Data for this exercise:
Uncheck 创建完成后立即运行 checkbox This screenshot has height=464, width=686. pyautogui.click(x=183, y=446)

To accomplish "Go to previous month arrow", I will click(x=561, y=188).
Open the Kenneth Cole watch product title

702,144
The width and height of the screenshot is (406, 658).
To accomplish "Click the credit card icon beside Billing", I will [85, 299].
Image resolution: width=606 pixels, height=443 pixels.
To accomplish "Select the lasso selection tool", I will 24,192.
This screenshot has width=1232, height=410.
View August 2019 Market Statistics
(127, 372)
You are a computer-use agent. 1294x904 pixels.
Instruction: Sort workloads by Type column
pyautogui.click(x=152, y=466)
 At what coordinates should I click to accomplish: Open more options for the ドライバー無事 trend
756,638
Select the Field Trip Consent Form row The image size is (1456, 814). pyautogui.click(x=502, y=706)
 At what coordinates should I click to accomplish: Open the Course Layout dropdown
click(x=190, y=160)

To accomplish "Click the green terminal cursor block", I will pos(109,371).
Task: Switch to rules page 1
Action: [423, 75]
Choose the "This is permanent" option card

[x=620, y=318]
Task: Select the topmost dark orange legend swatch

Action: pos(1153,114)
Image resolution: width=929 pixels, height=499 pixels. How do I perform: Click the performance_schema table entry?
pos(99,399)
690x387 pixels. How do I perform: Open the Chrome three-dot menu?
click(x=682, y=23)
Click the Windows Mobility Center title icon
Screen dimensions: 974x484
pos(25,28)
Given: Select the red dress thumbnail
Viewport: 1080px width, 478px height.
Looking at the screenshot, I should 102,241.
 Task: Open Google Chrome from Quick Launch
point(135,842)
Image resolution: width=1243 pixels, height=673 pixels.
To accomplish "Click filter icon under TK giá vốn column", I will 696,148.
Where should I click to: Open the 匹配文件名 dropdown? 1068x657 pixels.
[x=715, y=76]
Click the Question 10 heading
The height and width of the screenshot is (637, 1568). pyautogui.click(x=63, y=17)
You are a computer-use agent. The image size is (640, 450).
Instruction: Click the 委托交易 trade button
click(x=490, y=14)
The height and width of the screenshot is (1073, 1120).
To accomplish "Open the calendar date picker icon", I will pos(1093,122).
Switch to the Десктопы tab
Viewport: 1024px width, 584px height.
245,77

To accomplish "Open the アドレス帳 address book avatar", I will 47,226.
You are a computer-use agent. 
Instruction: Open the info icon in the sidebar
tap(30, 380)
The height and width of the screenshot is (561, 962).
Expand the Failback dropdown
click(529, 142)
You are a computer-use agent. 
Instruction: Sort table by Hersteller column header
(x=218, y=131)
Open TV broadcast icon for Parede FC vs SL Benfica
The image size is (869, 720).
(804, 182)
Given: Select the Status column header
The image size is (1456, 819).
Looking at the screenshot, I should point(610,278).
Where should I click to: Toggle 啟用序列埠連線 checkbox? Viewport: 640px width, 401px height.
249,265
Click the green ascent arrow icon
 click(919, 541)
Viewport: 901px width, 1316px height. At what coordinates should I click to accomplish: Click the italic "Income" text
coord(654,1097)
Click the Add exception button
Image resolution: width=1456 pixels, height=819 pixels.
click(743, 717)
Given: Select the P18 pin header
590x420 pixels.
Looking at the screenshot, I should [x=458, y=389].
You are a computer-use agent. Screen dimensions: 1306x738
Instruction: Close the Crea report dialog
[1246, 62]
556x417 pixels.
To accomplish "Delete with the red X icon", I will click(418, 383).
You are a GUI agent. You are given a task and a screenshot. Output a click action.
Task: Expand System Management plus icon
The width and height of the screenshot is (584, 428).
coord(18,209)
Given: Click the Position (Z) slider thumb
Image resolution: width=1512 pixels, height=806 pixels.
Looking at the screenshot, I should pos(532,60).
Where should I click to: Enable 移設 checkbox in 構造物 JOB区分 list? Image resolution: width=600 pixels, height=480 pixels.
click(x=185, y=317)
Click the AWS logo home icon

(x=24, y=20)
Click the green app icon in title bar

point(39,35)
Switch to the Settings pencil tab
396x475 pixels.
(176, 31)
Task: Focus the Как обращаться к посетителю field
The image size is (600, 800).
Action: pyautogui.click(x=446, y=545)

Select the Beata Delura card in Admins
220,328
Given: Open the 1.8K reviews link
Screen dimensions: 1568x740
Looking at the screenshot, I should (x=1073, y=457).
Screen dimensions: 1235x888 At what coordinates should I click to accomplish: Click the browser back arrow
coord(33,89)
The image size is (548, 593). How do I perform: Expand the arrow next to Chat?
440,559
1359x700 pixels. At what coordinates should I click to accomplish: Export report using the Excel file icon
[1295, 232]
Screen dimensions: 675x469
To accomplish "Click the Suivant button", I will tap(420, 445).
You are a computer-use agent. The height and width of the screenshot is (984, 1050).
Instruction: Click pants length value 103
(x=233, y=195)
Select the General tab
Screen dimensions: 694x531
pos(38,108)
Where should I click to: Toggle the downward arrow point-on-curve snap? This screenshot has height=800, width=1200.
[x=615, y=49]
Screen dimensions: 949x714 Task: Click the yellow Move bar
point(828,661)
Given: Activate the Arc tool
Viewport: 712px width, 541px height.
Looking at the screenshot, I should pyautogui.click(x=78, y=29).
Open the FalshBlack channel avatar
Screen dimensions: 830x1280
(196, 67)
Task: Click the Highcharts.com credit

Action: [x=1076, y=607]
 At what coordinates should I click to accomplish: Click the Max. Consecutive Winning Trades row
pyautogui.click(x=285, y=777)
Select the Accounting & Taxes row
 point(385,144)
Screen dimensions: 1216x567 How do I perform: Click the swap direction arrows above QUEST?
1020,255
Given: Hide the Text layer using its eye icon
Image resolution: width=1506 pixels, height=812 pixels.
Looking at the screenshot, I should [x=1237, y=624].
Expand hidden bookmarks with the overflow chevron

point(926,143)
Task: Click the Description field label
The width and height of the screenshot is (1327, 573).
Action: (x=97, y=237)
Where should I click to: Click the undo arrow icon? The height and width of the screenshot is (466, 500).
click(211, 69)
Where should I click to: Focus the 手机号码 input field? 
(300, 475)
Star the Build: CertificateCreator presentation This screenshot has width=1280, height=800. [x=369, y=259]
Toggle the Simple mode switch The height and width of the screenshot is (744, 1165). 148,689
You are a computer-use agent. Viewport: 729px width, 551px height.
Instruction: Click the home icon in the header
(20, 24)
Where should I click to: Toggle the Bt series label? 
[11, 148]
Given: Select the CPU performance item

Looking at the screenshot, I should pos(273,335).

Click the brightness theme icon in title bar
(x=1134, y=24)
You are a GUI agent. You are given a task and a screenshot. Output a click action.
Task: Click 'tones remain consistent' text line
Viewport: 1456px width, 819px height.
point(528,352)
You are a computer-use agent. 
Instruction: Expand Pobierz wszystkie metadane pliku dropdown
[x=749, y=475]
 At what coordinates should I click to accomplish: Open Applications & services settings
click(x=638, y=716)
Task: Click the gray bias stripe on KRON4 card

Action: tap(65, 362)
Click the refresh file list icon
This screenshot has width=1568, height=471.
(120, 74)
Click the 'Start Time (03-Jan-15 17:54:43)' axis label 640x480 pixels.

Task directions: Which lines above contain the word "tool"? Copy each one.

Exercise solution:
To accomplish "Select the lasso selection tool", I will 24,192.
Given: Activate the Arc tool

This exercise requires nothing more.